Stored records:
--- START ---

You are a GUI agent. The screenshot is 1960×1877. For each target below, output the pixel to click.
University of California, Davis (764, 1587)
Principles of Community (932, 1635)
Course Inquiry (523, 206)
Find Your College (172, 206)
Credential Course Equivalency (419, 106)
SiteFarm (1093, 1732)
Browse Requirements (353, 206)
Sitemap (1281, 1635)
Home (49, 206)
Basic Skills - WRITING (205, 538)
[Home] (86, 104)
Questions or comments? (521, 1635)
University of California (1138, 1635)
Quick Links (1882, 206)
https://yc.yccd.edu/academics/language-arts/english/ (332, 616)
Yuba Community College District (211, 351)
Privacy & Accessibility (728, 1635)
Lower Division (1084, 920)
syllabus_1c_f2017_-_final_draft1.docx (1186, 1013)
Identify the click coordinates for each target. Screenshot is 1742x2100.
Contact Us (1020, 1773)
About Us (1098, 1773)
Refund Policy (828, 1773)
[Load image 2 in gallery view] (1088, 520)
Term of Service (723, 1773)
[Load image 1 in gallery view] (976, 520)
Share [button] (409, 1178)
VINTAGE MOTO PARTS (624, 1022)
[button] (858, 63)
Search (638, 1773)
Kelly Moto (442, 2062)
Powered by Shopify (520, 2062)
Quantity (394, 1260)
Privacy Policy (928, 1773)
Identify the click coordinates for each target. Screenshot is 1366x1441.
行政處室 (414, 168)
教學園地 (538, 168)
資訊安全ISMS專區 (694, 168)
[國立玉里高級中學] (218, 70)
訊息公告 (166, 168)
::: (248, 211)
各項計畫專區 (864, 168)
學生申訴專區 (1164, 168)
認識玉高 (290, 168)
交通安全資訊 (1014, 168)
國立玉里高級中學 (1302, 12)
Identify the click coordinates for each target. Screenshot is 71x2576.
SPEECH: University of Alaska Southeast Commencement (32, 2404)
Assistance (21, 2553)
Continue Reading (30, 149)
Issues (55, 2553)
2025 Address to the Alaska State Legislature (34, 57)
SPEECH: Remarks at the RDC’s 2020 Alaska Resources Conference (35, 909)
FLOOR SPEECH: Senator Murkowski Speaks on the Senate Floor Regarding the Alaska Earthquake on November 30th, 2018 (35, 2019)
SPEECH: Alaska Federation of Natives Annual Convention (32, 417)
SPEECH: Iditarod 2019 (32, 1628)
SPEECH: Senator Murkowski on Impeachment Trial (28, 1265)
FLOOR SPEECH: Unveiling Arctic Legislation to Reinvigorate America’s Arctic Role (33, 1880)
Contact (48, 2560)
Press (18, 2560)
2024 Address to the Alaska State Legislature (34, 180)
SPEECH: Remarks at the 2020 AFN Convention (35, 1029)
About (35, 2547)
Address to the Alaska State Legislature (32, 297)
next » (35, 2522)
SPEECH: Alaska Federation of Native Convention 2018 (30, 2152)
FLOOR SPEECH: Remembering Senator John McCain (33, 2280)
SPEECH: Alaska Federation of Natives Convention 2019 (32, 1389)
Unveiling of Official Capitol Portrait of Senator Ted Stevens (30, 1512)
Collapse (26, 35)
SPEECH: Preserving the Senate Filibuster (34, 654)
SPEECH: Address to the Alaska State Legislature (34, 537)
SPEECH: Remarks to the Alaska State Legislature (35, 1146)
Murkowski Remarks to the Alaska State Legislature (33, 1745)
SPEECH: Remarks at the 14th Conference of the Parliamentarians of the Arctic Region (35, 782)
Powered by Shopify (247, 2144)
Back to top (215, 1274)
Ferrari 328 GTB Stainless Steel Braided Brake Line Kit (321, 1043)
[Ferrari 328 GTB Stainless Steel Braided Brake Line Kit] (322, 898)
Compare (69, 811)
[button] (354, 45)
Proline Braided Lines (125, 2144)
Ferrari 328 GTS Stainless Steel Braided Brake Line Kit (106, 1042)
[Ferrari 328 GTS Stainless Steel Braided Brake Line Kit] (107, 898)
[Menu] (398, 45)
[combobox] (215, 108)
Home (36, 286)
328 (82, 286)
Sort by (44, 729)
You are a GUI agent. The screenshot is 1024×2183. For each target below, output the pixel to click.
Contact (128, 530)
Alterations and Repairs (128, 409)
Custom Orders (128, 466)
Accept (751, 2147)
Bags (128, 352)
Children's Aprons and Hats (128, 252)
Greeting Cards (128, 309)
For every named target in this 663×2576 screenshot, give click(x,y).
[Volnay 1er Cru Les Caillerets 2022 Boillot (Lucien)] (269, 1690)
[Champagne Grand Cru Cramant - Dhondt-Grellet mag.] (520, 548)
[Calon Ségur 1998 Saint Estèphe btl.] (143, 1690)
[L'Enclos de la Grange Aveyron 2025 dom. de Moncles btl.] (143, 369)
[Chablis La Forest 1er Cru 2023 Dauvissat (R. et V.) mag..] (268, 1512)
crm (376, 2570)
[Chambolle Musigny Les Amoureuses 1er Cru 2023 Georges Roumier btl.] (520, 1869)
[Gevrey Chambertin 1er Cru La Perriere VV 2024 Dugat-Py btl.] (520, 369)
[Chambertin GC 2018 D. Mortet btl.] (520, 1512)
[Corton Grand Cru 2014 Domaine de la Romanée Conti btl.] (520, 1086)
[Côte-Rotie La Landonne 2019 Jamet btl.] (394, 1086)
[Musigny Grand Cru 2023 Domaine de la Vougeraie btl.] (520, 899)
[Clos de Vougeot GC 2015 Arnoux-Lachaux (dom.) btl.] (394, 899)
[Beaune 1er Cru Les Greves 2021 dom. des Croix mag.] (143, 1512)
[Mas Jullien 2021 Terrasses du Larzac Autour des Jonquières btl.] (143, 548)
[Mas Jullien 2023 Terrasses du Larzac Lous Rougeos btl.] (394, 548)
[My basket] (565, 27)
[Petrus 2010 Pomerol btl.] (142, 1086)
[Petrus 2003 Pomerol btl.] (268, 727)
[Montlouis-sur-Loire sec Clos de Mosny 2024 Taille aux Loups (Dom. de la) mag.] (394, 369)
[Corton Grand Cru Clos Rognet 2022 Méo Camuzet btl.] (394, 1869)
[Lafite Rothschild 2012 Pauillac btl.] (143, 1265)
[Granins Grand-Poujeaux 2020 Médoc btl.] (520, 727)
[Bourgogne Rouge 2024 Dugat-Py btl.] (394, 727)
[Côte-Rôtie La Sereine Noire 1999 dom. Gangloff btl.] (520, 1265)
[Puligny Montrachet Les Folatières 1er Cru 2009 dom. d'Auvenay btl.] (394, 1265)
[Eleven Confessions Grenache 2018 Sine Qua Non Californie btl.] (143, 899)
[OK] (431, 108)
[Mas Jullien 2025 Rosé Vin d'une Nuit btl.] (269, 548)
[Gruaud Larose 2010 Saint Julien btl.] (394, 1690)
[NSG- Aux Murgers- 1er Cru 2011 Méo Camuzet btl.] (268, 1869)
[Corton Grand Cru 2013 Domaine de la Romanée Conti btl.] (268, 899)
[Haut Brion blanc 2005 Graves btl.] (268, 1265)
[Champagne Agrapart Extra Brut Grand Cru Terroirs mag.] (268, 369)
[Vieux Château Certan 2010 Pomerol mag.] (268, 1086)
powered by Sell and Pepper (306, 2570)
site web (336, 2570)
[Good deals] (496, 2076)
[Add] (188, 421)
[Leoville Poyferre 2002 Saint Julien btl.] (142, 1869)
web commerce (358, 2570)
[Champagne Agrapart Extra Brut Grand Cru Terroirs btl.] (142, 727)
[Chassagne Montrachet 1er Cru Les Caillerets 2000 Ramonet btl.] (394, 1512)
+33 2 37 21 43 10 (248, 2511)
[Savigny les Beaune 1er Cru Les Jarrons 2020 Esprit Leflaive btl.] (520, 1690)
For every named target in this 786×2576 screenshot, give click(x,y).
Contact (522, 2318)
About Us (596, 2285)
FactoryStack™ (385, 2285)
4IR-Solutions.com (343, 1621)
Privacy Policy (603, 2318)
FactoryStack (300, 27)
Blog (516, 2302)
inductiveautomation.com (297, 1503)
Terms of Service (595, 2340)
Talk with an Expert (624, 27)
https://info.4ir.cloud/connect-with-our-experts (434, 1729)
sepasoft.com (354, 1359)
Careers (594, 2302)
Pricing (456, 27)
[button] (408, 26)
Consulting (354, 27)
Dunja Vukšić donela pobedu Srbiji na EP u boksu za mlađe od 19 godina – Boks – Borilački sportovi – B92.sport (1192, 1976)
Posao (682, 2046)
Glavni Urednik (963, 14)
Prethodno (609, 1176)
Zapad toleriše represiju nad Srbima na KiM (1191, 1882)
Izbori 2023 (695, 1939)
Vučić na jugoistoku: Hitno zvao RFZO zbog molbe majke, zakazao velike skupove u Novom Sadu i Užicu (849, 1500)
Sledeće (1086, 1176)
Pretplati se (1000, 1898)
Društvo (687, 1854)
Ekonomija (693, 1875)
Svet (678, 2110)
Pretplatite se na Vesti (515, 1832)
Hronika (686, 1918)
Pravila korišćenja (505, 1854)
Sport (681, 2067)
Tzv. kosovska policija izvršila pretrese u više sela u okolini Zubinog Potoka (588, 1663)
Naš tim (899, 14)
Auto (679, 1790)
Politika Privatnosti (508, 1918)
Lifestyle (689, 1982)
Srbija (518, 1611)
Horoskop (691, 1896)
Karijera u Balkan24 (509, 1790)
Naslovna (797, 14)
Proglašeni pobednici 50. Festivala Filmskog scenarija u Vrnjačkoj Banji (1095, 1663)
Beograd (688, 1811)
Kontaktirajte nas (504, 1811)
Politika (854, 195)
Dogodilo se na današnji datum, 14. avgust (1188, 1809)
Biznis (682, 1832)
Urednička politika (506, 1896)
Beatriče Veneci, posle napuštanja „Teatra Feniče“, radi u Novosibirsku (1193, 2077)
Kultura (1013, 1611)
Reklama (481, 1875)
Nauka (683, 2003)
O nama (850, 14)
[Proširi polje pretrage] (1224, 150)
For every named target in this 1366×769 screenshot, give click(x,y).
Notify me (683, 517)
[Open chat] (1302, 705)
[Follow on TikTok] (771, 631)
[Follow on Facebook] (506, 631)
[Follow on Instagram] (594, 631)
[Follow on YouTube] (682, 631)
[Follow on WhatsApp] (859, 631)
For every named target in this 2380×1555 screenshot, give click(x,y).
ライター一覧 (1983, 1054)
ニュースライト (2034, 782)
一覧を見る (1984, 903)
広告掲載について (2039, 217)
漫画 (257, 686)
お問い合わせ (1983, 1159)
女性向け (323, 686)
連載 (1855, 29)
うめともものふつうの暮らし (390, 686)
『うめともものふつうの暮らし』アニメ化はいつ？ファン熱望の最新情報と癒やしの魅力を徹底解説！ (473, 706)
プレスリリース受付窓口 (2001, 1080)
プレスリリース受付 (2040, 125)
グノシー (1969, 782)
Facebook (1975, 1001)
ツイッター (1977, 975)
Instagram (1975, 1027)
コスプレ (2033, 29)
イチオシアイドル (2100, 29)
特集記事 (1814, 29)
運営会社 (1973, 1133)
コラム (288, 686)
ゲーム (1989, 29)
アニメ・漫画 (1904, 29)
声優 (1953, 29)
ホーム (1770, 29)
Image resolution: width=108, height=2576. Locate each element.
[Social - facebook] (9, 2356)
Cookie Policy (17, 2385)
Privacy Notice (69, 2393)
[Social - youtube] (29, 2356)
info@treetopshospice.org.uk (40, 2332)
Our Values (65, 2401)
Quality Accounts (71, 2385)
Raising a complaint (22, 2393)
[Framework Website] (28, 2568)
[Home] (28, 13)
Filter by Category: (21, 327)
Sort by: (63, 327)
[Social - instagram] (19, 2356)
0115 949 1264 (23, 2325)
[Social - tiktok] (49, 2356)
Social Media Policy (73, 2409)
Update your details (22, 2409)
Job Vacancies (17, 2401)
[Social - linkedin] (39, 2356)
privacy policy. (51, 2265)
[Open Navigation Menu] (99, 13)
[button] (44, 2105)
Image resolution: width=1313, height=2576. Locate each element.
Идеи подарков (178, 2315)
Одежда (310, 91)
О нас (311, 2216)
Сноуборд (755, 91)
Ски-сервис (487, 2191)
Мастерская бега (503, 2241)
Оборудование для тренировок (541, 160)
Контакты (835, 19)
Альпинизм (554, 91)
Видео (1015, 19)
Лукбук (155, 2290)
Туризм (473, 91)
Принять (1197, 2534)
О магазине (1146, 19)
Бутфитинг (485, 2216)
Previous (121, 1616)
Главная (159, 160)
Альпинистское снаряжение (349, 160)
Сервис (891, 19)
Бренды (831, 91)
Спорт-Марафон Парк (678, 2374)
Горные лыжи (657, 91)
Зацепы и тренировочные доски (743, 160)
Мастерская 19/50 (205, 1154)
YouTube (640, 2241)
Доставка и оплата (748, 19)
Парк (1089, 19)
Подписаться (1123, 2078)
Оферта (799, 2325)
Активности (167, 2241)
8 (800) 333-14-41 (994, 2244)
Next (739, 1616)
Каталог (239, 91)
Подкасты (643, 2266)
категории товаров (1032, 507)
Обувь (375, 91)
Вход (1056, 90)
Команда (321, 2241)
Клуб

--- END ---

Out of the records, collect only those lines that contain the string "State".

**Result of this task**
2025 Address to the Alaska State Legislature (34, 57)
2024 Address to the Alaska State Legislature (34, 180)
Address to the Alaska State Legislature (32, 297)
SPEECH: Address to the Alaska State Legislature (34, 537)
SPEECH: Remarks to the Alaska State Legislature (35, 1146)
Murkowski Remarks to the Alaska State Legislature (33, 1745)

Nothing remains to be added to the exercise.